Mountains, tunnels, rural stretches, and even some city cores can cause GPS drift or brief dropouts. That's normal, and your certification shouldn't live or die on one bad stretch of reception.

How we treat short gaps

Short, occasional gaps are expected. The app continues running, and we look at the overall ride: start and finish evidence, total distance, and your route before and after the gap. As long as the big picture makes sense, short gaps will not fail your ride by themselves.

What if the gap is long?

If you ride through an area with no usable GPS for a long time, the verification system may flag your ride for manual review.
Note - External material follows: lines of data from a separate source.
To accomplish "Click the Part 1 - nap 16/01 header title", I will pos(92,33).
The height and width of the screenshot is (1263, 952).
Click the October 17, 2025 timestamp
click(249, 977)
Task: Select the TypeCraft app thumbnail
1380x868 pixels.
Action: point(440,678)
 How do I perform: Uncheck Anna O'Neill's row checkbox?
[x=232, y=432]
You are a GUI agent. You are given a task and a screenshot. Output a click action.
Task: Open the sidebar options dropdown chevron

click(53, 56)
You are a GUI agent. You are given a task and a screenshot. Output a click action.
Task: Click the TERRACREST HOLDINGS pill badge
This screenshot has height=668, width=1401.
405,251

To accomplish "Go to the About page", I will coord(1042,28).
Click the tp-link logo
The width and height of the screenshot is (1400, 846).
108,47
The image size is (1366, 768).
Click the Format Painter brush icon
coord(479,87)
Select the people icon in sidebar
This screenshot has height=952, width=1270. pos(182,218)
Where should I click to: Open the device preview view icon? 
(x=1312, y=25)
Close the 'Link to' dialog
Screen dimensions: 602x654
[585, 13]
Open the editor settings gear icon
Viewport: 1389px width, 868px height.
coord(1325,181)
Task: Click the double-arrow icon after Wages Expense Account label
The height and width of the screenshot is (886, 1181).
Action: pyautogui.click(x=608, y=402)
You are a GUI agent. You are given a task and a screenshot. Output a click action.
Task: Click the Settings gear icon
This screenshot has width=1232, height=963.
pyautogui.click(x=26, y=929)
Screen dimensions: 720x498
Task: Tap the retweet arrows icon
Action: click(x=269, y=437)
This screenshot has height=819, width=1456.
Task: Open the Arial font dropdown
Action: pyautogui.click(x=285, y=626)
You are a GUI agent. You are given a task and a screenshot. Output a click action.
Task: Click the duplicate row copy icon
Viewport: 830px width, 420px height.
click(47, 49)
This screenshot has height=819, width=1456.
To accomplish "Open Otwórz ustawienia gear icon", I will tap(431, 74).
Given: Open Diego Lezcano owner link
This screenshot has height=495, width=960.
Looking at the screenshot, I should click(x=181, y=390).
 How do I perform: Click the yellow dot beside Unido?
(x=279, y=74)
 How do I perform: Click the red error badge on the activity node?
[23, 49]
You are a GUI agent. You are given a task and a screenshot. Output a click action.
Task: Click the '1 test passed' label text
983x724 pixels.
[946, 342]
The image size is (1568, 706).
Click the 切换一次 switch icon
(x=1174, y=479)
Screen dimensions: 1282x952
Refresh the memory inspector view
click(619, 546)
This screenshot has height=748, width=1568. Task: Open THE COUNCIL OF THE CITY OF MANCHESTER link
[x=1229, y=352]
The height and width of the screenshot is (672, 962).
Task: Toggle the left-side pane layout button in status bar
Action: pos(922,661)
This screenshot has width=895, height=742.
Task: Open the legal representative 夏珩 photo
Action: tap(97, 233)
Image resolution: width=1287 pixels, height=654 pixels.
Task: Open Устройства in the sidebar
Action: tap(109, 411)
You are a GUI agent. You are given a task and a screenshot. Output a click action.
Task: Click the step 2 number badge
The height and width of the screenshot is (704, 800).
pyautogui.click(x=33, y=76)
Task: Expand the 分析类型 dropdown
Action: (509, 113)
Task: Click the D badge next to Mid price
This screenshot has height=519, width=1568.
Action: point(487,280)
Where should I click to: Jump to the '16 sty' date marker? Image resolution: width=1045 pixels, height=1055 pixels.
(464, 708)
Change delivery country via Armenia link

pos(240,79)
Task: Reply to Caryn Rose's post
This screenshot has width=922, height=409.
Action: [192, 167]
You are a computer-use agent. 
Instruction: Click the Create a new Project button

We then weigh start/finish odometer readings, mid-ride fuel receipts, and the portions of your route where GPS was available. The goal is to give you every fair chance to certify without lowering the bar on what "verified" really means.

What you can do to help

Make sure your start and finish photos are clear and readable. Take photos of key mid-ride fuel receipts, especially on long gaps. Keep your phone powered so it can record whenever GPS is available.

Distance accuracy: plan to ride a little farther than the target

Two things to know about distance on a long ride.

Your odometer reads high on purpose. Motorcycles in Canada, the US, the UK, the EU, Australia, and New Zealand are calibrated by regulation to read slightly fast and slightly far (under-reading is illegal). Most bikes show 2 to 5 percent more than reality. On many of them, the dashboard sits 3 km/h above what a roadside radar or a GPS shows.

GPS adds its own ~1 percent margin over long distances, from sampling rate and signal variance.

All that said, if you are set to ride a 1,000 mi / 1,600 km challenge, plan to ride 15 mi / 24 km or 1.5% farther.